Universal Credit claims in Lancaster district rose by 80 per cent during Covid pandemic, new council report finds

Jobs and businesses lost during the Covid pandemic along with new opportunities for economic and community ‘wealth-building’ were highlighted at Lancaster City Council’s cabinet meeting this week.

Thursday, 16th September 2021, 12:30 pm
Lancaster is now on the road to recovery after the Covid pandemic. Photo by Tom Morbey

The pandemic’s economic cost was laid bare with data on the social security claimant numbers, business closures across the district and the collapse of city centre visitor numbers.

Universal Credit claims by people in work who faced financial hardship rose by 80 per cent during the pandemic. Out-of-work benefit claims rose by 66 per cent and shopper numbers to Lancaster city centre fell by more than 70 per cent, a cabinet report stated.

Furthermore, 40 businesses in the professional scientific and technical sectors were lost, plus 30 retail and wholesale businesses and 20 firms employing between 20 and 49 people closed.

Since lockdowns ended, ongoing economic challenges include ongoing business losses, impacts on key sectors and supply chains, worker and skills shortages, job losses and unemployment, hesitant customers and erratic visitor numbers, the cabinet report stated.

However, Lancaster City Council was also pro-active during the lockdowns by helping local businesses in many ways, the report emphasised. More than £65m in business grants was distributed by the council, more than 25,000 business enquiries and briefings were serviced or supplied, and a wide range of business information and support was given by the council.

The city council’s website received 5.8m views and its social media engagement rate rose by 74 per cent in the lockdowns, the report added.

Now a Reopening, Recovery and Renewal ‘Framework’ has been published and agreed by the cabinet. The document sets out a starting point to help the council get a more detailed picture of economic and social needs, challenges and opportunities from now over coming years to prioritise its work with businesses, residents and other organisations.
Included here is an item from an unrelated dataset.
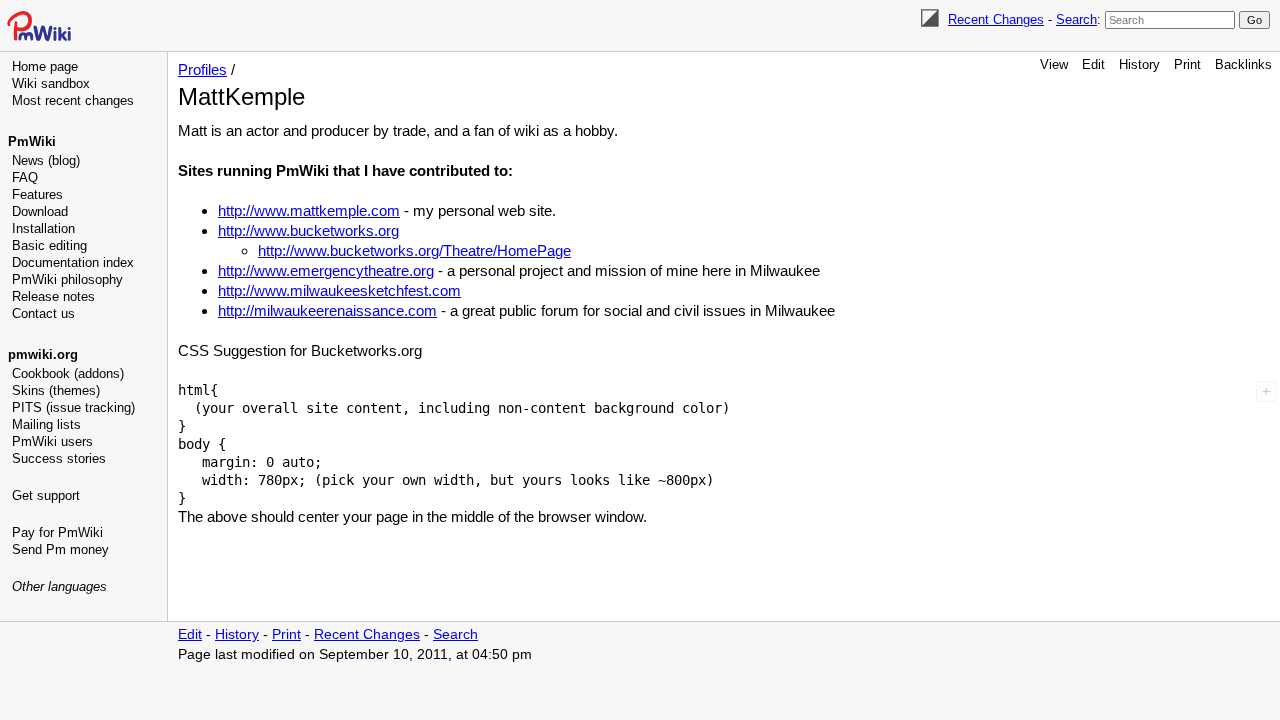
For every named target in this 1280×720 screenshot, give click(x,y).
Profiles (202, 69)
The report has short, medium and long term targets to early 2022 then to 2024 and then 2031. These are described as Reopening, Recovery and Renewal phases.

Reopening priorities to early 2022 include support for tourism, hospitality, accommodation, retail, leisure and culture. A Welcome Back programme, work to revitalise locations, Covid-safe festival and events, and support for tourist destinations, museums and parks are among the immediate needs, the cabinet heard.

Measures to monitor progress on economic recovery will include expanded local supply chains, increasing local start-up businesses and support, and greater local and international trade opportunities and digital innovation.

The medium term Recovery phase includes further jobs safeguarding and creation, skills and training, business resilience and development. Better access to business space, markets and temporary ‘pop-up’ shops are also listed,

Importance is also placed on local supply chain developments, supporting ‘community wealth-building’ initiatives, business development, resilience and investment.

Green councillor Gina Dowding welcomed the framework but called for a clearer focus on green transport. She said: “It talks about green sustainable improvements rather than green sustainable transport. I think we need to look again at the wording.”

But overall she thought it was an ‘excellent’ piece of work which brought together the council’s green ambitions and values with economic measurements.

Labour councillor Erica Lewis asked if more explanation could be given to the phrase ‘community wealth-building’ in the framework.

In some council areas, community wealth-building is a phrase increasingly used. Some councils are attempting to improve local economies and supply chains through procurement decisions. Preston is perhaps an example with the so-called ‘Preston Model’.

However, Lancaster City Council’s leader is a Green, the deputy leader is an Eco-Socialist and the cabinet includes a range of political party representatives, so a range of influences are doubtless represented.

Morecambe Bay Independents councillor Tricia Heath, who introduced the framework, took note of the various comments and said they would be fed into the details.

Longer term Renewal phase proposals include creating a greener, sustainable district. Projects include supporting the new Eden Project North at Morecambe, regenerating Morecambe town centre, regenerating Lancaster’s Canal Quarter, developing the Bailrigg Garden Village, opening up Heysham Gateway for business and to support green and clean industries, maximising ports, docks and waterways, green transport improvements and natural habitat management.

Council officers had recommended the cabinet approve the plan. They said it gave clarity and momentum to help drive the council’s approach to economic recovery. The overall impact of all activities can be monitored. It offers flexibility to allow the council to take account of emerging circumstances and new opportunities, officers stated.